Why had parties returned to court some 9 years later?

Neither party had sought either to rescind the decree nisi nor to make it absolute for a considerable amount of time. W contended that a reconciliation had taken place in or around late 2014, lasting until early 2020. Her application was made with the intention of filing a fresh divorce petition. The prenuptial agreement provided for increasing levels of financial provision to be made to W depending on the length of the marriage. The judge therefore considered the W’s intention to be purely based on money, rather than a proclamation of true facts: “It is not about correcting a false finding as to her status. It is not about correcting a public injustice.” [12].

The issue

Did the marriage with the quality and attributes it had before it broke down in 2013 subsequently revive or did it remain irretrievably broken down as the court found when it pronounced decree nisi in 2013? In other words, had the parties truly reconciled?

The law

The judge set out three procedural routes to seek a rescission of a decree nisi:

  1. A party applies to set aside a decree and is granted a rehearing of the cause
  2. Either party may apply to rescind the decree by consent where parties have reconciled
  3. A respondent applies to make a decree nisi absolute, the petitioner having failed to do so. The court is here empowered to rescind the decree if it refuses the application.

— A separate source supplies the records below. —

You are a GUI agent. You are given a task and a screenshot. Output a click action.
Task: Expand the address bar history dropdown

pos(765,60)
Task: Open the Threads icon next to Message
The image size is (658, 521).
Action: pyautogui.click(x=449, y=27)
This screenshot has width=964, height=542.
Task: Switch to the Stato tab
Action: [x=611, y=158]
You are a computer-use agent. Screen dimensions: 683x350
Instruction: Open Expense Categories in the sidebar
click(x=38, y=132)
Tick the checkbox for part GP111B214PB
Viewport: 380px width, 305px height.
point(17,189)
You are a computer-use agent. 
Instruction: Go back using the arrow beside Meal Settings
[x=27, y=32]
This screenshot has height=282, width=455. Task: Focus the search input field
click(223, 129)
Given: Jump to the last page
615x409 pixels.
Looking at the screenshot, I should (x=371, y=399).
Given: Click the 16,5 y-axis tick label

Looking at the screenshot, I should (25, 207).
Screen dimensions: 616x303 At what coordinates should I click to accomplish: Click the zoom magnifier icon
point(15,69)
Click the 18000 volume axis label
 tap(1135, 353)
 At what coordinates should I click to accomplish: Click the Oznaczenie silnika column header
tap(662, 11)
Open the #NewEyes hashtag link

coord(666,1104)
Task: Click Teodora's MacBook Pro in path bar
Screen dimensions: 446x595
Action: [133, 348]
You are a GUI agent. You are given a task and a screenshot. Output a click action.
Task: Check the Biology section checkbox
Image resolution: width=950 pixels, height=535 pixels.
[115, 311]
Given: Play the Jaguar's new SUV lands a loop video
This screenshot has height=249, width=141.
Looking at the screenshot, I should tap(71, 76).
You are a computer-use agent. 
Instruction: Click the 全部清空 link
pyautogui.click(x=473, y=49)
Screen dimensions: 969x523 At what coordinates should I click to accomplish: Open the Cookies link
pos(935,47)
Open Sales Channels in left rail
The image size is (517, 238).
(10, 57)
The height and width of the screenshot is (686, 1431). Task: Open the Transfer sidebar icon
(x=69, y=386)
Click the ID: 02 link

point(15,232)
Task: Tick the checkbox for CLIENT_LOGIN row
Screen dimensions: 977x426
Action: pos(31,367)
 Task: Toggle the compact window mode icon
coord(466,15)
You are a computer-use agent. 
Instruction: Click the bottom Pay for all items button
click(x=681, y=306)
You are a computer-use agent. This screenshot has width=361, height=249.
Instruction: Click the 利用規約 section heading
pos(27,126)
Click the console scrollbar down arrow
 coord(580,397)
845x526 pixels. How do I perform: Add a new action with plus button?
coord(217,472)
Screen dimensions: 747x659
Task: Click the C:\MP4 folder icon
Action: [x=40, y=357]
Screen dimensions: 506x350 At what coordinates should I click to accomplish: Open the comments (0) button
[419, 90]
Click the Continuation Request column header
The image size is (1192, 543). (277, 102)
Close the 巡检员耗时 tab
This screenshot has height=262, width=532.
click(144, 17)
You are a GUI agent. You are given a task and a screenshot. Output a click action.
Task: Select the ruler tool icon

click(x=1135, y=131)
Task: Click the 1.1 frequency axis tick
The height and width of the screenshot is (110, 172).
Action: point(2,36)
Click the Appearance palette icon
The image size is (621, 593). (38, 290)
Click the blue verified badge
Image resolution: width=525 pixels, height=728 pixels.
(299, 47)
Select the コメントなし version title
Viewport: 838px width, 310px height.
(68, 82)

The judge left no stone unturned in considering the extensive jurisprudence on the court’s power to rescind a decree nisi. He found Owen v Owen [1964] P 277 to be the most illuminating authority, particularly the test expressed by Scarman J at [284] that “the court must be satisfied that there are substantial grounds for the belief that a decree has been obtained contrary to the justice of the case before it takes the serious step of setting aside an order of the court obtained by due process of law.”

The judge made clear that there should be no substantive difference between the test under route A and route C. Under each route, the court must be satisfied that [43] “the degree of error is such that to allow the decree to stand would be so contrary to the justice of the case that the serious step of setting aside an order made by due process of law is justified.”

Had the parties reconciled?

Having set out the stringent legal test to apply, the judge turned to the facts. Both parties accepted that their marital relationship was unhealthy and damaging. However, W’s case was that there was a significant improvement in that there was no physical violence. H’s case was that there was no reconciliation but a repetition of their toxic relationship. The judge concluded that it would be “an abuse of language” to describe their resumed relationship as a marital reconciliation; that the evidence in this case came “nowhere near to demonstrating that the findings made on the making of the decree nisi were wrong, let along so wrong that to allow the decree to stand would be demonstrably unjust.” [59]

The judge found that just as no one forms a marriage based on appalling mutual loathing, it is hard to conceive that parties would reconcile on that basis, particularly following a decree nisi.

Warnings

The judge also gave two important warnings in his judgment.

The first was against the perils of placing emphasis on witness demeanour. In this case, H gave poor evidence and was “evasive,” whilst W was “by far the better witness.” However, the judge gave an important reminder that witness demeanour is unlikely to be a reliable aid in determining the truth, referencing Lord Leggatt’s speech given at the At A Glance Conference 2022.

The second warning was given to advocates to consider very carefully “on an objective analysis” whether there are material omissions from the judgment when applying to the judge for amplification of the judgment under FPR PD 30 para 4.6.

Afterthoughts

This was a novel case, the first before the judge where the petitioner was seeking to set aside a decree made in her favour, also novel in the sense that H’s case was that his behaviour was just as bad before and after the decree. It importantly emphasises the gravity of setting aside an order of the court obtained by due process of the law.